Here's a flatcar load I've never seen before:


 





 


Burl


----------



## Spule 4 (Jan 2, 2008)

Are they seeding some of the new ROW north out of town perhaps?


----------



## Henson (Jan 2, 2008)

I like that, I think I will add a flatcar load of hay to my work train. 
Thanks for posting the picture.


----------



## Great Western (Jan 2, 2008)

An interesting pic Burl.  It doesn't look like the hay bales are secured so maybe it was for another purpose than use with animals. 


Anyway the old adage says "there's a prototpe for everything"  /DesktopModules/NTForums/themes/mls/emoticons/laugh.gif  It certainly makes a change from coal.


----------



## Rod Fearnley (Jan 2, 2008)

Say Burl, isn't that the protype single end Bulkhead car you just built??????


Rod F.


----------



## Dave F (Jan 2, 2008)

Moving target for an archery competition????


----------



## suleski (Jan 2, 2008)

The hay bales are used at work sites along with a barrier tarp to act as a silt barrier to keep piled dirt from washing into mashes or water ways.


One type:


Erosion and Sediment Control http://www.spec-net.com.au/links/link329.htm


TERRASTOP SILT FENCE 

Terrastop high quality Silt Fence is made from durable UV resistant woven polypropylene, designed specifically to reduce soil sediment run off from contained areas. It eliminates the need of wire mesh backing for speed of installation. Water is allowed to filter through the fabric while suspended soil particles settle to the ground.


----------



## Burl (Jan 2, 2008)

What you can't see so well on the back of the flatcar is a contraption for spraying seed/straw. They took a trip up to the end of Crawford branch, spraying seed on the way up & straw on the way back down. But it was unusually windy today, so it was more like it shredded everything into a fine mist that landed everywhere it shouldn't. 

Rod: yes, that is the prototype. 

Burl


----------



## Spule 4 (Jan 2, 2008)

Posted By Burl on 01/04/2008 8:05 PM
What you can't see so well on the back of the flatcar is a contraption for spraying seed/straw. They took a trip up to the end of Crawford branch, spraying seed on the way up & straw on the way back down. But it was unusually windy today, so it was more like it shredded everything into a fine mist that landed everywhere it shouldn't. 
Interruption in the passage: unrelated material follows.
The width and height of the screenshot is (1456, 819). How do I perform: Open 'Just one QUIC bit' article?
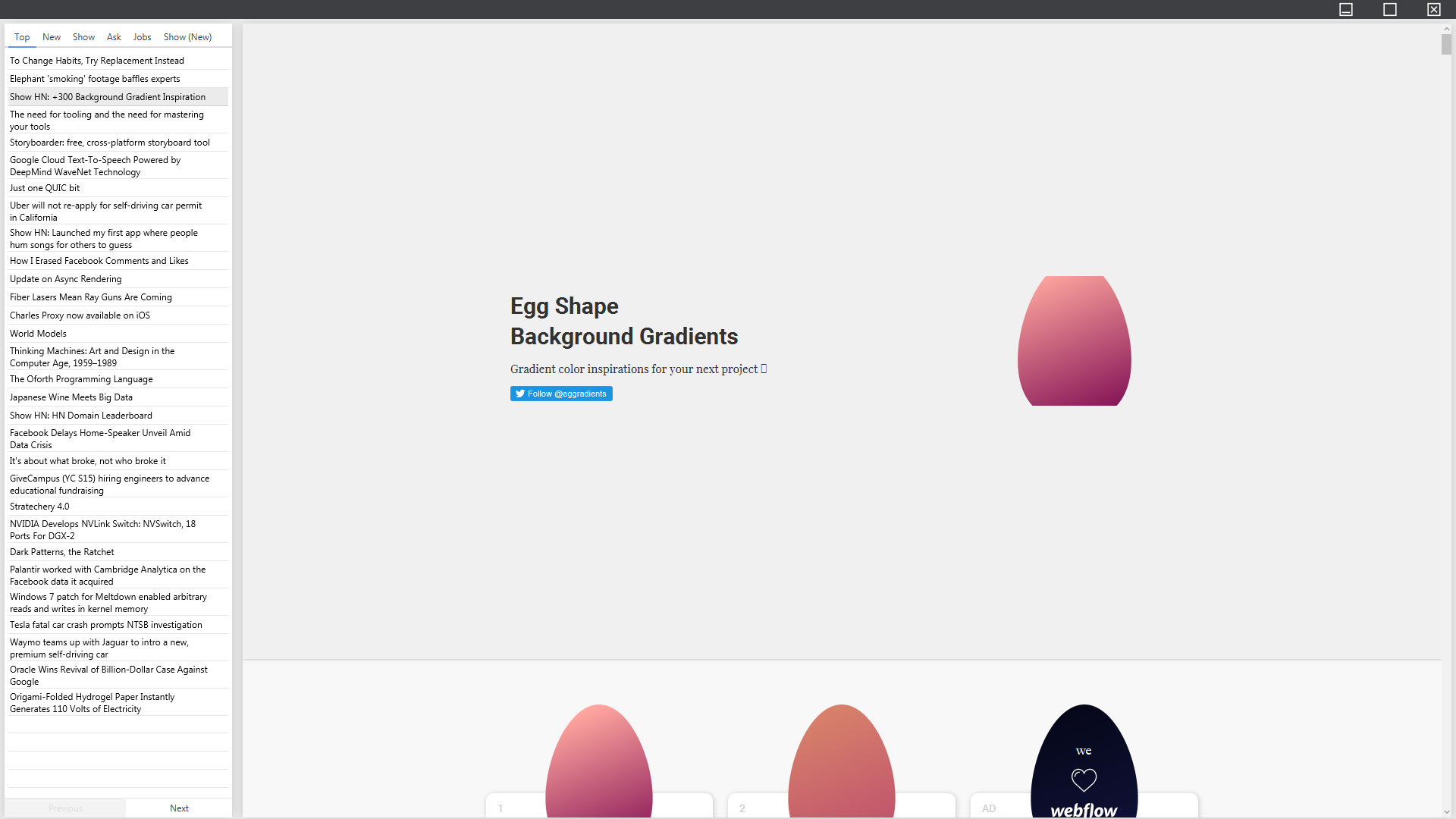45,187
Rod: yes, that is the prototype. 

Burl


Thought so, thanks.  Looks like Jeffro's flatcar found another use for a bit of  machinery....


----------



## John J (Dec 29, 2007)

After all the times I have sat and watch trains go by  I don't think I have  ever seen a  flat car or any other car with a load of HAY on it.   Unless they put it in a box car with the doors closed


----------



## Big65Dude (Jan 2, 2008)

O'course, can't tell from here, but it's much more likely that's _straw_ rather than hay.


H'rummmph.... city boys!


 


Jack


----------



## rkapuaala (Jan 3, 2008)

So, are they putting down ground cover to help prevent errosion around the trackes? I've seen seeded straw used around freeway off ramps here and there around the central coast, it wouldn't surprise me that the railroads would use the same technique.


----------



## Spule 4 (Jan 2, 2008)

Maybe the title should be "Hey, train!"????


----------



## aceinspp (Jan 2, 2008)

Guess they figured they needed to do a little errosion control.  Ha just plant Kuddzu and that will fix it and everything else around it for life.


----------